Return every line of the data below that includes the string "Task".

--------------------------------------------------

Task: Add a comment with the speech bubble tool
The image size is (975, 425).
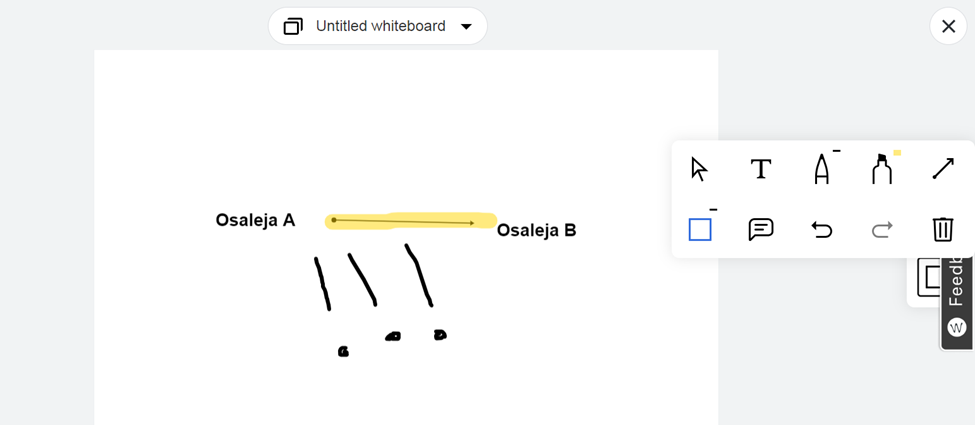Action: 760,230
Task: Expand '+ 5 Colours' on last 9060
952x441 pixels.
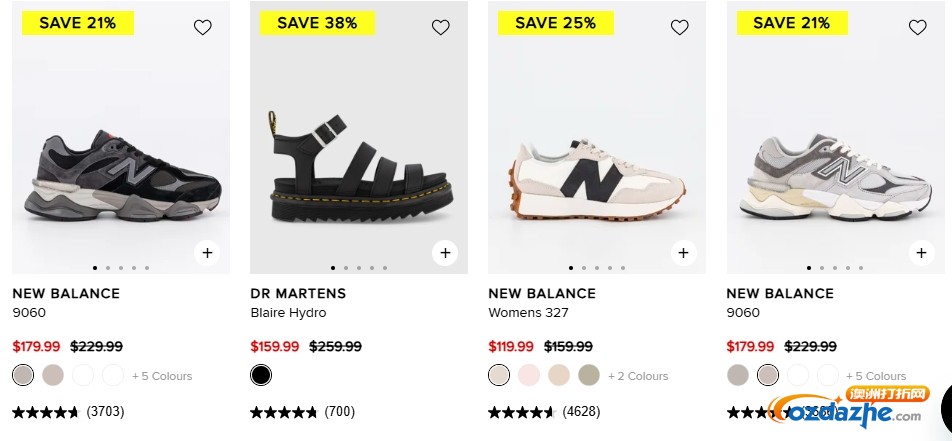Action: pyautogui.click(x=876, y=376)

--------------------------------------------------

> _Result_
Task: Add a comment with the speech bubble tool
Task: Expand '+ 5 Colours' on last 9060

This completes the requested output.